和柄のマフラーを首に巻いて、さりげなくプレゼント袋を持っている。
「博美先輩!ほんとに来てくれたんだ!」琴美が嬉しそうに駆け寄る。
「当然でしょう?文化部の“イベント”には、ちゃんと参加しないと。」
博美は柔らかく微笑むと、沙羅に向き直る。
「磯貝さん、お誕生日おめでとう。」
「ありがと。来てくれて嬉しいわ、先輩」
沙羅がちょっとだけ、恥ずかしそうに笑う。
大げさな演出も、サプライズもなし。
けれど、プレゼントが手渡される時の笑顔と、何気ない「おめでとう」の言葉の温かさは、沙羅にとってかけがえのない時間だった。

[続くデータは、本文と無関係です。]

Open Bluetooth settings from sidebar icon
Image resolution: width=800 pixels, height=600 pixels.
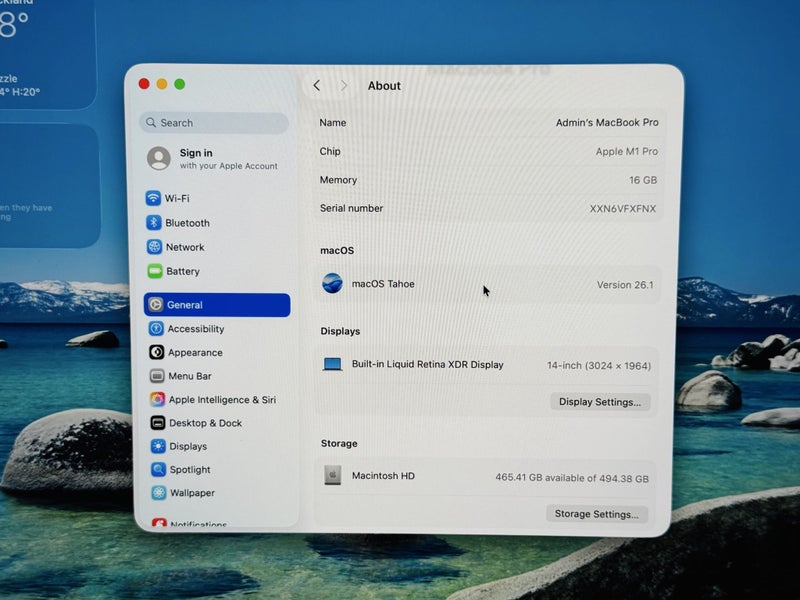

「おい、誰だよ。『誕生日用』って書かれたたこ焼きにチョコチップ入れたの」
「パォ!?シャオじゃないです!琴美先輩が――」
「ちょ、私!?」
笑い声と焼けたソースの香ばしい匂いが、磯貝亭の座敷いっぱいに広がる。
沙羅がふと、立ち上がり、みんなを見回す。
「……ありがと。なんか、めちゃくちゃ嬉しい。ほんとに、特別なことはいらないの。こうやって集まってくれて、笑ってくれて、それが一番――いい誕生日プレゼントだと思うわ。」
「こら、泣くなよ?」真平がちょっと照れたように言うと、
「泣いてないっての!」沙羅は笑いながら、焼きそばパンをもう一個かじった。
こうして、文化部の仲間たちが作る“いつもの空気”に包まれて、
沙羅の誕生会は、何より温かく、心に残る一夜となった。